The two-type Richardson model with unbounded initial configurations

TL;DR

This paper investigates the two-type Richardson model with unbounded initial configurations on b^d, showing conditions under which both infection types can grow unboundedly, depending on initial setup and infection intensities.

Contribution

It extends the understanding of the Richardson model to unbounded initial configurations, identifying conditions for simultaneous unbounded growth of competing infections.

Findings

Type 2 can grow unboundedly if it has higher intensity with initial configuration on hyperplane.

Type 2 can also grow unboundedly with equal intensity if initial infection is on negative axis.

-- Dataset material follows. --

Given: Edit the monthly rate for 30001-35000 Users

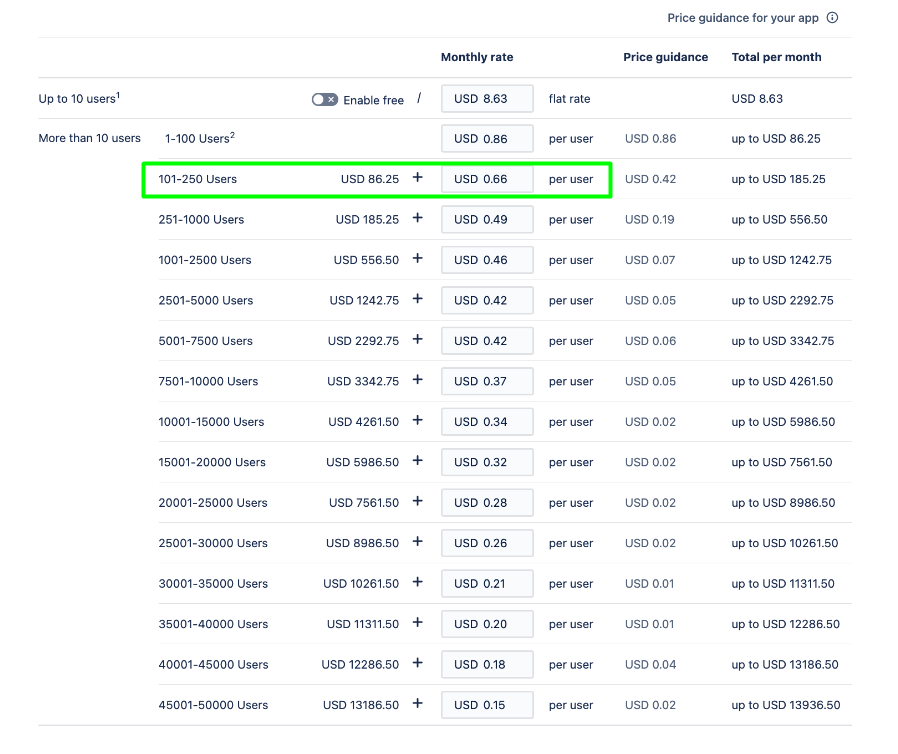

Positive probability of unbounded growth depends on initial configuration and infection intensities.

Abstract

The two-type Richardson model describes the growth of two competing infections on $\mathbb{Z}^d$ and the main question is whether both infection types can simultaneously grow to occupy infinite parts of $\mathbb{Z}^d$. For bounded initial configurations, this has been thoroughly studied. In this paper, an unbounded initial configuration consisting of points $x=(x_1,...,x_d)$ in the hyperplane $\mathcal{H}=\{x\in\mathbb{Z}^d:x_1=0\}$ is considered. It is shown that, starting from a configuration where all points in $\mathcal{H} {\mathbf{0}\}$ are type 1 infected and the origin $\mathbf{0}$ is type 2 infected, there is a positive probability for the type 2 infection to grow unboundedly if and only if it has a strictly larger intensity than the type 1 infection. If, instead, the initial type 1 infection is restricted to the negative $x_1$-axis, it is shown that the type 2 infection at the origin can also grow unboundedly when the infection types have the same intensity.